→ **Work request**
When you retype the records that follow, keep each word as it is and drop any pictures.

** The records follows **

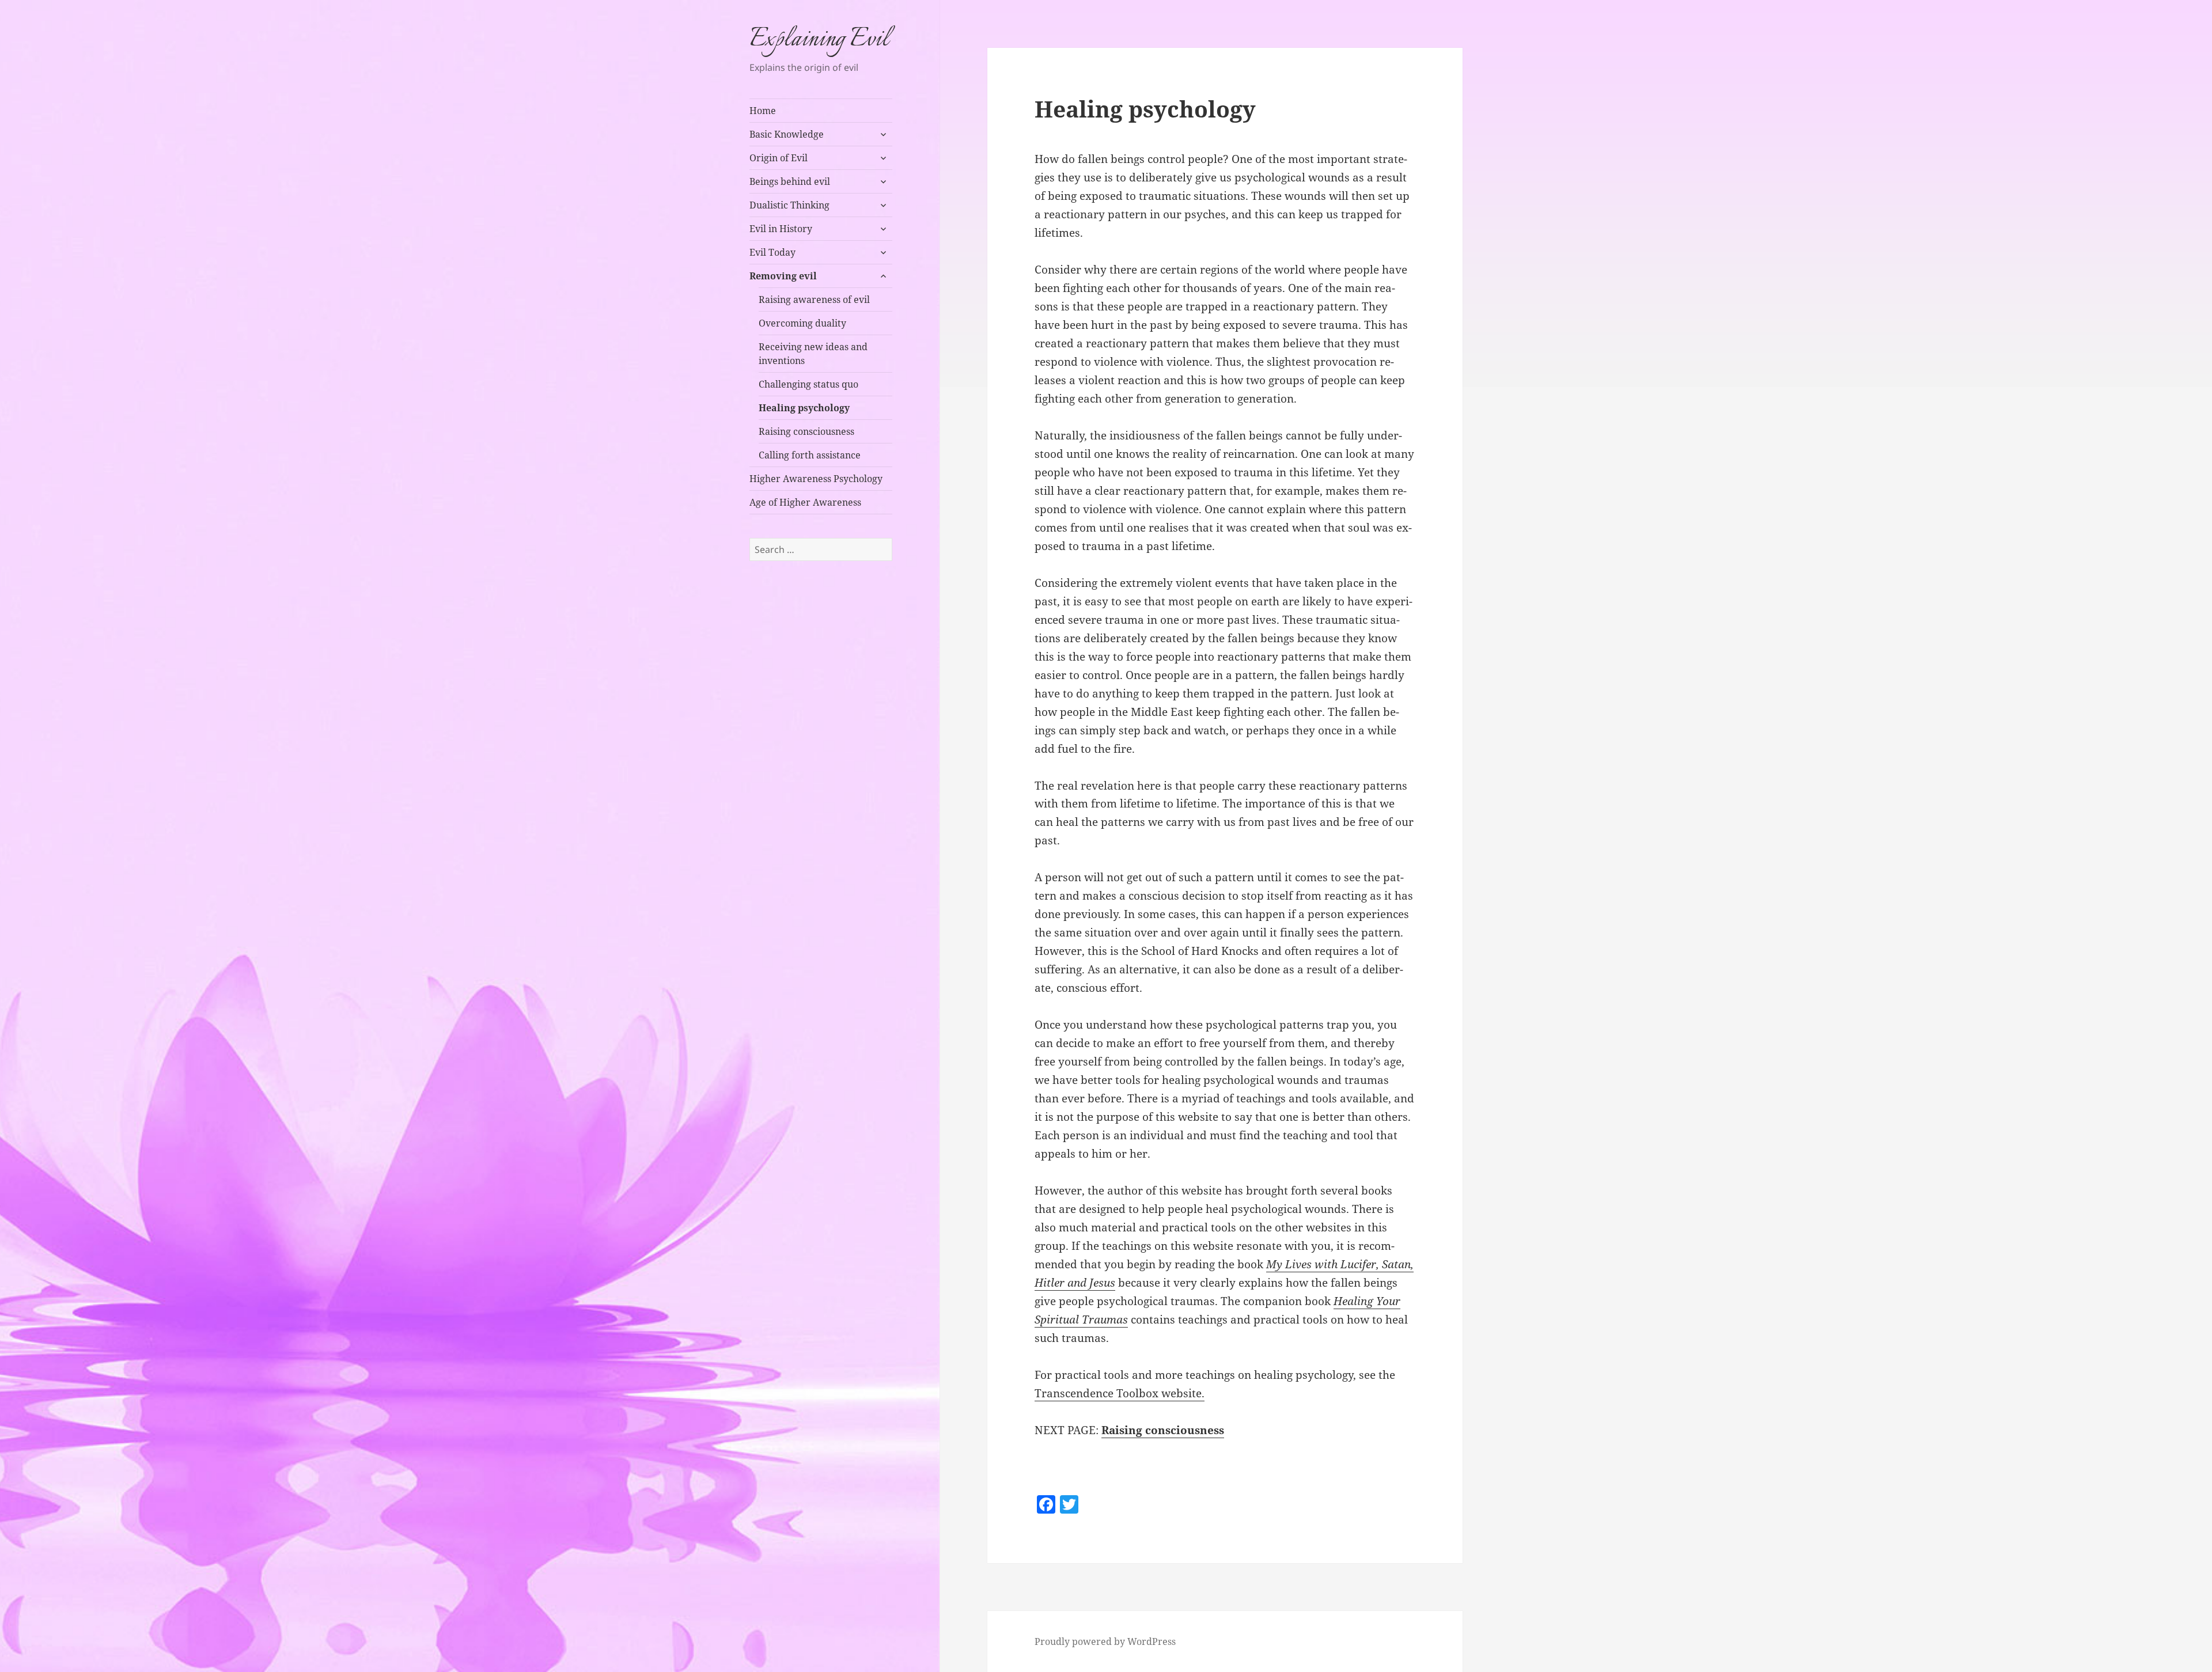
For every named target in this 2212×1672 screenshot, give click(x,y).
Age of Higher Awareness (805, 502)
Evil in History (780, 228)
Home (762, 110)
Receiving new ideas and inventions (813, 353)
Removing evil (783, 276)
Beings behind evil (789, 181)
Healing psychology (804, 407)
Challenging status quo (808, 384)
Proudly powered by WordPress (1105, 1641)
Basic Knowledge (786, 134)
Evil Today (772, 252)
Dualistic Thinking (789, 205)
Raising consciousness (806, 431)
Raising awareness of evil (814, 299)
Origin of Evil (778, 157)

** End of The records **

→ **Solution**
For every named target in this 2212×1672 screenshot, give click(x,y).
Age of Higher Awareness (805, 502)
Evil in History (780, 228)
Home (762, 110)
Receiving new ideas and inventions (813, 353)
Removing evil (783, 276)
Beings behind evil (789, 181)
Healing psychology (804, 407)
Challenging status quo (808, 384)
Proudly powered by WordPress (1105, 1641)
Basic Knowledge (786, 134)
Evil Today (772, 252)
Dualistic Thinking (789, 205)
Raising consciousness (806, 431)
Raising awareness of evil (814, 299)
Origin of Evil (778, 157)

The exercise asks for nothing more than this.